• _AVAILABLE DATA_
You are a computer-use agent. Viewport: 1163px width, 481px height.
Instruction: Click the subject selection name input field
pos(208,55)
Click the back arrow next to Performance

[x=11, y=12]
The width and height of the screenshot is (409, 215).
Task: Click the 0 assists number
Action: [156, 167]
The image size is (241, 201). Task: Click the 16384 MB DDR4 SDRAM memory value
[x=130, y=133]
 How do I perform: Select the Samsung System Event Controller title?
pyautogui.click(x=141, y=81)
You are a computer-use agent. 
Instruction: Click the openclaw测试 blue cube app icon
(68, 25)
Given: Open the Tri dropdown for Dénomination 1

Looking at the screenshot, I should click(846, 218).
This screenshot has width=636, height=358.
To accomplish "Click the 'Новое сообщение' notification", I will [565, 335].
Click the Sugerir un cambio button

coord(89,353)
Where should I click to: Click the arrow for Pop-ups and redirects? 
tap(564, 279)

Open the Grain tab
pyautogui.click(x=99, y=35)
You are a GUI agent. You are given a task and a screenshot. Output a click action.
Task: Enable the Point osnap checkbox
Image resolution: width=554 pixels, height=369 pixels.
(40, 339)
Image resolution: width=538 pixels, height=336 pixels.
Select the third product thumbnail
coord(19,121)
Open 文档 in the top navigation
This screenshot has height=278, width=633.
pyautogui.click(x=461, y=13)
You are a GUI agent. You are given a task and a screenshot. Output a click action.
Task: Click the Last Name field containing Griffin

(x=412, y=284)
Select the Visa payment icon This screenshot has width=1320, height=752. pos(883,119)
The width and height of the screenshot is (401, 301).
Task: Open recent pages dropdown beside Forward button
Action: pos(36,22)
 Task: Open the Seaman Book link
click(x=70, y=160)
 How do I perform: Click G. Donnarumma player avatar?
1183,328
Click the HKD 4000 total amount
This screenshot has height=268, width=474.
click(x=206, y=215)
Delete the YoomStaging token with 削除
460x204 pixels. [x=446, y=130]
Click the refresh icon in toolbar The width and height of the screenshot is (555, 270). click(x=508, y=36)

• _EXERCISE DIRECTIONS_
Give again, word for word, the lines of the listing, starting at its first line and ending with the line containing "Task: Enable the Point osnap checkbox".

• _OUTPUT OF THE TASK_
You are a computer-use agent. Viewport: 1163px width, 481px height.
Instruction: Click the subject selection name input field
pos(208,55)
Click the back arrow next to Performance

[x=11, y=12]
The width and height of the screenshot is (409, 215).
Task: Click the 0 assists number
Action: [156, 167]
The image size is (241, 201). Task: Click the 16384 MB DDR4 SDRAM memory value
[x=130, y=133]
 How do I perform: Select the Samsung System Event Controller title?
pyautogui.click(x=141, y=81)
You are a computer-use agent. 
Instruction: Click the openclaw测试 blue cube app icon
(68, 25)
Given: Open the Tri dropdown for Dénomination 1

Looking at the screenshot, I should click(846, 218).
This screenshot has width=636, height=358.
To accomplish "Click the 'Новое сообщение' notification", I will [565, 335].
Click the Sugerir un cambio button

coord(89,353)
Where should I click to: Click the arrow for Pop-ups and redirects? 
tap(564, 279)

Open the Grain tab
pyautogui.click(x=99, y=35)
You are a GUI agent. You are given a task and a screenshot. Output a click action.
Task: Enable the Point osnap checkbox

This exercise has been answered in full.